DAG combiner folds (fma a 1.0 b) into (fadd a b) but the flag isn't propagated into new fadd. This patch fixes that.


However, besides this, SDNodeFlags are easily missed/passed wrongly. (D86871) Is there any 'rule' about whether pass flags or not? Roughly speaking, there are (or more than?) three types of transformation in SDAG:

  • The node is eliminated. Flags of it will never be passed to others.
  • A node is expanded/simplified into another node(s). In this case, flags of the node should be passed to all newly created node(s).
  • Some nodes are transformed to another group of nodes. Here new nodes should have intersection of original flags? Or decided by opcode type?

We can do some check against new nodes or pass flags automatically if the rule is clear. Any ideas?

Diff Detail

Event Timeline

qiucf created this revision.Sep 2 2020, 8:51 AM
Herald added a project: Restricted Project. · View Herald TranscriptSep 2 2020, 8:51 AM
qiucf requested review of this revision.Sep 2 2020, 8:51 AM
spatel added a comment.Sep 3 2020, 4:43 AM

However, besides this, SDNodeFlags are easily missed/passed wrongly. (D86871) Is there any 'rule' about whether pass flags or not? Roughly speaking, there are (or more than?) three types of transformation in SDAG:

  1. The node is eliminated. Flags of it will never be passed to others.
  2. A node is expanded/simplified into another node(s). In this case, flags of the node should be passed to all newly created node(s).
  3. Some nodes are transformed to another group of nodes. Here new nodes should have intersection of original flags? Or decided by opcode type?

We can do some check against new nodes or pass flags automatically if the rule is clear. Any ideas?

This is out-of-scope for this particular patch review, but:
The first 2 cases seem straightforward, although there is a possibility that a node that carries FMF can be converted into some other node that does not have any meaningful use of that flag (for example fdiv arcp becomes fmul arcp - should always be harmless?).
The third case is where things are not specified clearly.
In IR, we have class FastMathFlagGuard to save/carry/restore state within IRBuilder. Maybe SDAG could use something like that too?

llvm/lib/CodeGen/SelectionDAG/DAGCombiner.cpp
13191

If this block is dead code, you can remove it independently of this patch.

13194

Add a test (maybe with vector types) for this code path?
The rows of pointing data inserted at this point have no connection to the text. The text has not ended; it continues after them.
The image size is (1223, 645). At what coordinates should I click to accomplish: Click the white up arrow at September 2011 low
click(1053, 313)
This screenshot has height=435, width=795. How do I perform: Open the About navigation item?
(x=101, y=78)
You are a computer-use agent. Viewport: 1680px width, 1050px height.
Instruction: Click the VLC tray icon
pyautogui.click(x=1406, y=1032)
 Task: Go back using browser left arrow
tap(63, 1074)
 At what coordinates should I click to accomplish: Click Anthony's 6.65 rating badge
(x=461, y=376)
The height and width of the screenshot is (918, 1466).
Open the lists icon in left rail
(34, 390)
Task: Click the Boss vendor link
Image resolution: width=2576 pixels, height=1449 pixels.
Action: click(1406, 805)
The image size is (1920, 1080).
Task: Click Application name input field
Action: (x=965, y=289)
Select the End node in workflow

nemanjai added inline comments.Sep 4 2020, 7:42 PM
llvm/lib/CodeGen/SelectionDAG/DAGCombiner.cpp
13156

A couple of things are unclear to me (although not related to this patch):

  1. Why do we handle the 0.0 and 1.0 special cases before canonicalization and thereby have to check both ways?
  2. Why is the handling for -1.0 not in the same place?
13194

+1

qiucf updated this revision to Diff 290166.Sep 6 2020, 7:54 PM
qiucf marked 2 inline comments as done.
  • Update tests
  • Keep redundant code (irrelevant to this patch)
llvm/lib/CodeGen/SelectionDAG/DAGCombiner.cpp
13156

The canonicalization code was added years after original folding logic. I guess it's just missed carelessly. We can have an NFC patch later refactoring it.

spatel added inline comments.Sep 7 2020, 5:43 AM
llvm/test/CodeGen/PowerPC/fma-combine.ll
293

I can't tell if anything is changing on this test with this patch. Should this not reduce to 'xor' like the scalar code?

qiucf added inline comments.Sep 7 2020, 7:52 PM
llvm/test/CodeGen/PowerPC/fma-combine.ll
293

For the NOVSX check: v2f64 isn't legal, so result before this patch is fsub+fsub. Now it returns constants.

If VSX is enabled, combiner will not meet the condition, since ConstantFPSDNode not works for vectors. So result doesn't change.

spatel accepted this revision.Sep 8 2020, 6:01 AM

LGTM - This patch shows a minimal improvement, and I don't think it does any harm.
We should, however, follow-up with the clean-up of redundant/dead code and enhancement for vector support.

llvm/test/CodeGen/PowerPC/fma-combine.ll
293

Ah, ok. Please put a 'TODO' comment in the code and here in the test so we can remember that.

This revision is now accepted and ready to land.Sep 8 2020, 6:01 AM
This revision was automatically updated to reflect the committed changes.